Unfortunately, MacMillan's Anglocentric lens does not give us any insight into the UK's decisions.   It is reduced down to the "balance of power" and an unexplained if repeated assertion that German domination over France or Belgium would be intolerable to British interests.  We are never told why - and this after all was the Germany of the Kaiser, the grandson of Queen Victoria who held the rank of Admiral in the Royal Navy - not the Germany of Hitler.

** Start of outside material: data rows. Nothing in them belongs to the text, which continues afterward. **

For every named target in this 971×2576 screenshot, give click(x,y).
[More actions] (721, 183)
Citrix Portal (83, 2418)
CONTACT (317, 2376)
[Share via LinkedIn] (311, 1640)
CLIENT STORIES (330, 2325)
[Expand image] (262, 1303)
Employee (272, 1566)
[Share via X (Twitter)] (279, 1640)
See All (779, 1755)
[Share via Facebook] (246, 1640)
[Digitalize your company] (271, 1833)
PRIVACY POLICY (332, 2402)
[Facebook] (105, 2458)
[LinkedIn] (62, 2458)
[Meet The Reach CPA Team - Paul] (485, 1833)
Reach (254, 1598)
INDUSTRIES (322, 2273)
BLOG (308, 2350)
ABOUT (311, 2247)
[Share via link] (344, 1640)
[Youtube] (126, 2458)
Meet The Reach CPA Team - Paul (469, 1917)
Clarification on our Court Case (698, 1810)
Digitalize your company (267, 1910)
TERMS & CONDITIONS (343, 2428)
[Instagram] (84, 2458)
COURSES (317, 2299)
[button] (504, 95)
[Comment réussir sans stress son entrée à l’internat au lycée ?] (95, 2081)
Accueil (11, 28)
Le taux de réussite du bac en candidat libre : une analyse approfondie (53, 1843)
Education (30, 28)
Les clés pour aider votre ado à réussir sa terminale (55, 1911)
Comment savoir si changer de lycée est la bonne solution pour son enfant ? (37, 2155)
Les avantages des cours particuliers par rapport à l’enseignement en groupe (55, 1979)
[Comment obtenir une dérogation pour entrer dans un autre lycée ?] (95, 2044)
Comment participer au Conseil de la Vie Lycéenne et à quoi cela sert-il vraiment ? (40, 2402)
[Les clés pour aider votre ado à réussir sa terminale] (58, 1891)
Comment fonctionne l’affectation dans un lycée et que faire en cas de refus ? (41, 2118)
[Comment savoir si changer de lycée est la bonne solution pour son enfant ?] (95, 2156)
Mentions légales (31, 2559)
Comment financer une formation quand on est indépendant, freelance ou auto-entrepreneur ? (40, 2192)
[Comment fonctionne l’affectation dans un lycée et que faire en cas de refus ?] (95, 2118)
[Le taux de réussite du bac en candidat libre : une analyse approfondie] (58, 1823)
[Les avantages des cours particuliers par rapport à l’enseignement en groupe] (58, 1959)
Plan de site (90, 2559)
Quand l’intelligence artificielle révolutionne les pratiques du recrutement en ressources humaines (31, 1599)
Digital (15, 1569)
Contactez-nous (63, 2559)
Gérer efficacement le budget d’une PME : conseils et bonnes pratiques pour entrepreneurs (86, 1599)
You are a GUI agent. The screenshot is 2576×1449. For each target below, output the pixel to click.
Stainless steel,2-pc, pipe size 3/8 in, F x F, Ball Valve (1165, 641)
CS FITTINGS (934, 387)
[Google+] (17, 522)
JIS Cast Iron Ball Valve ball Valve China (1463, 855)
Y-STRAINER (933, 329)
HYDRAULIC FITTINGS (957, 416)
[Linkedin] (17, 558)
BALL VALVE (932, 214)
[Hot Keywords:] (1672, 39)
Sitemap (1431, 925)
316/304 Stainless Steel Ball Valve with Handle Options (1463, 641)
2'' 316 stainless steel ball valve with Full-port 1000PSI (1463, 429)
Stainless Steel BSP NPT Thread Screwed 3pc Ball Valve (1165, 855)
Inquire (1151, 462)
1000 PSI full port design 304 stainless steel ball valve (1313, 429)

The all-too brief chapter entitled "Dreaming of Peace" whetted my appetite to read more of the efforts of the Socialists and advocates for disarmament in the twenty or thirty years before the War.  For that, I will have to turn to her sources. (Reviews forthcoming once I have received and read a few key books in her bibliography.)

As others have noted, I too wearied of MacMillan's overly facile comparisons of the challenges faced by modern leaders to those faced in The Road to 1914.  Those similes will rapidly yellow and age - perhaps not an ill effect, if it removes this work from the standard literature on the outbreak of WWI.